志愿者们默默地专注于某些简单的想法。脑电耳机透过他们的头骨探测脑电波,再由一种算法将这些脑电波与一本“词典”中的短语进行比对。这本“词典”是实验室提前编写好的,编写方法是让志愿者说出短语,然后记下由此产生的神经活动。
That BrainNet worked at all was impressive. But its 76-percent peak accuracy left a lot of room for improvement. “A major challenge for these approaches is achieving high single-trial accuracy rates,” Chang and his team conceded.
“大脑网络”技术能起到作用已经令人印象深刻,但其76%的峰值准确率仍有很大的进步空间。张复伦及其团队承认:“这些方法面临的一个主要挑战就是在单次试验中达到较高的准确率。”

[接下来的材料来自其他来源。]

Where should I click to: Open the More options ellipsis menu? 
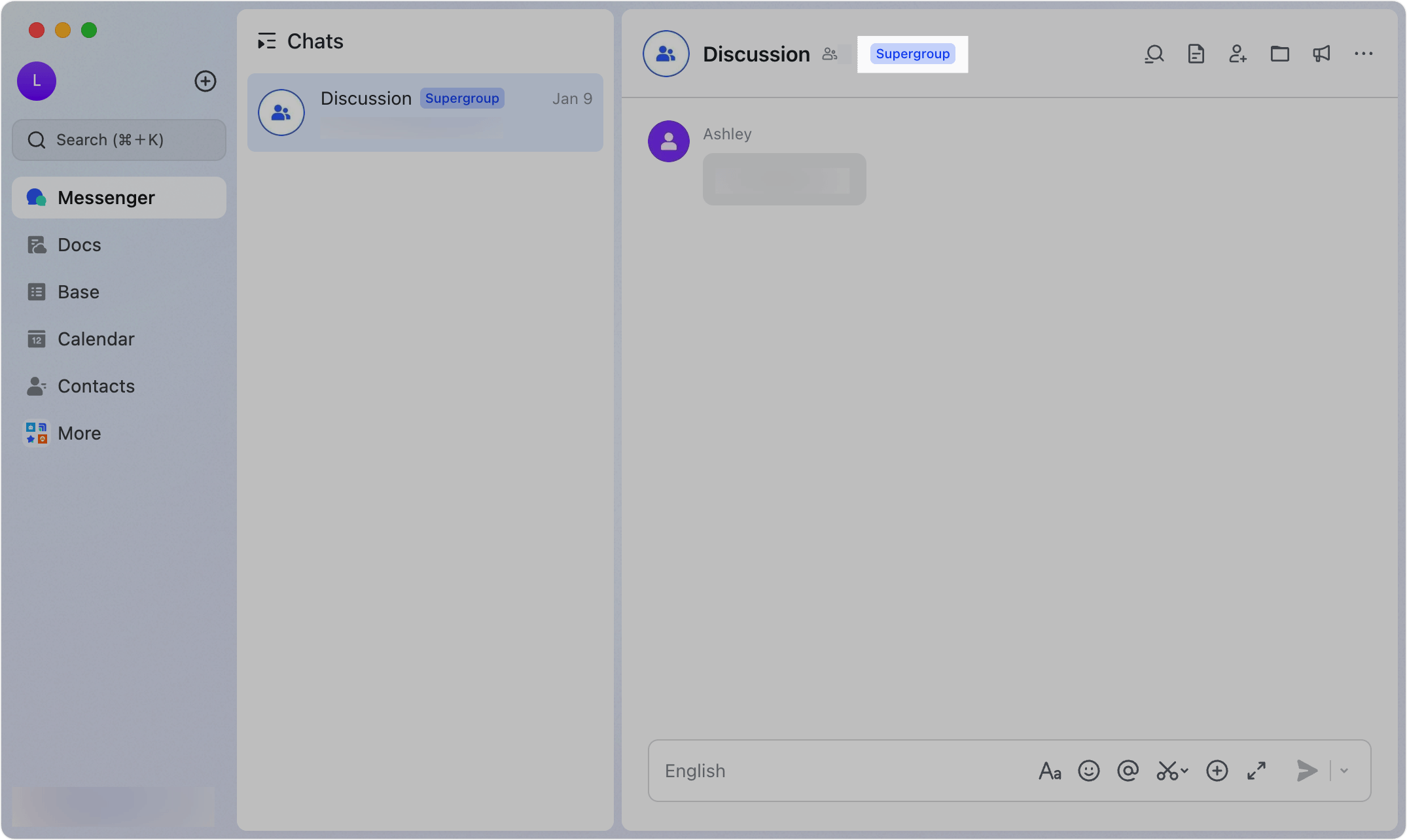coord(1363,54)
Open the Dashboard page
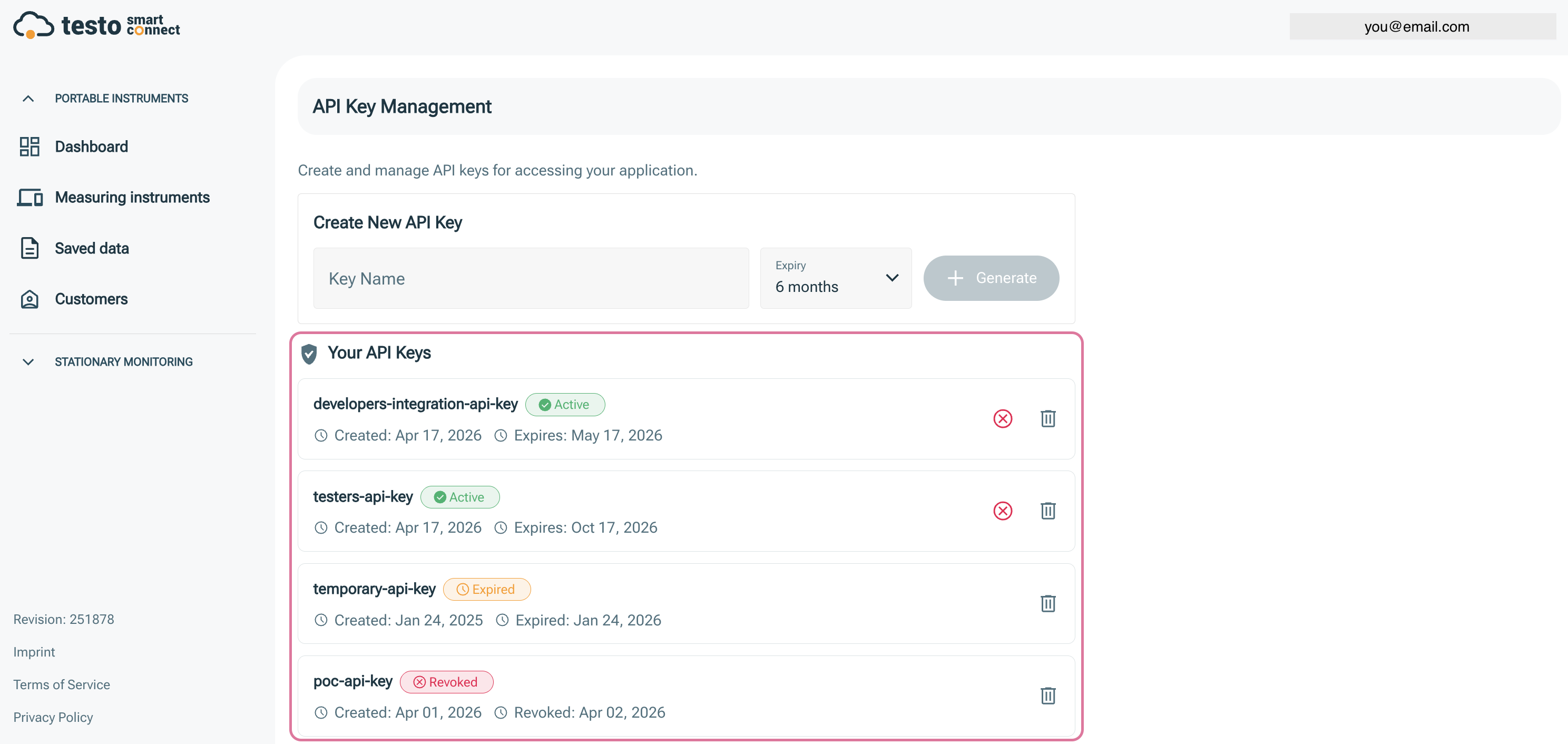Viewport: 1568px width, 744px height. coord(91,146)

Spelling out thoughts one letter at a time would certainly be slower than feeding whole thoughts into a BCI, but could it be more accurate? To find out, the Chang Lab recruited a volunteer who, back in 2019, had an electrocor-ticography array—a postcard-size patch of 16 electrodes—implanted under his skull. The volunteer suffers from “severe limb and vocal-tract paralysis,” according to the lab.
一个字母一个字母地拼写出想法肯定比把整个想法输入BCI要慢,但前者会更准确吗?为了得到答案,张氏实验室招募了一名志愿者——早在2019年,这名志愿者颅内就植入了一个明信片大小、包含16个电极的脑皮层电极阵列芯片。张氏实验室称,这名志愿者患有“严重的肢体和声道麻痹”。
Chang and his teammates, including UCSF neuroscientists Sean Metzger and David Moses, taught the subject the NATO phonetic alphabet. They instructed the volunteer to spell out thoughts by thinking of each letter’s NATO code word.
张复伦和他的团队成员,包括加州大学旧金山分校的神经科学家肖恩·梅茨格和戴维·摩西,一起教受试志愿者北约音标字母。他们让受试志愿者在脑子里想出每个字母对应的北约音标代码,以此拼出想法。
The BCI read the brain waves. An algorithm did its best to match the waves to a 1,152-word dictionary. Thoughts—at least, the algorithm’s best translation of one’s thoughts—scrolled across a computer screen at a rate of 29 letters per minute.
BCI读取受试志愿者的脑电波,再由一种算法尽力将其脑电波与一本“词典”中的1152个单词进行比对。想法,或者说至少是算法对想法的最佳翻译,以每分钟29个字母的速度在电脑屏幕上滚动出现。
The system was pretty accurate. During both instances when the subject thought, “Thank you,” the translated text came out onscreen as, well, “thank you.”
该系统的正确率比较高。受试志愿者有两次想的是thank you(谢谢你),翻译后的文本在屏幕上显示出来的就是thank you(谢谢你)。
But it wasn’t perfect. “Good morning” came out as “good morning” on the first try and “good for legs” on the second try. And “you are not going to believe this” totally befuddled2 the BCI and its algorithm, getting a garbled translation as “you plan to go in on a bit love this” on the first attempt, and as “ypuaranpdggingloavlinesoeb” on the second attempt.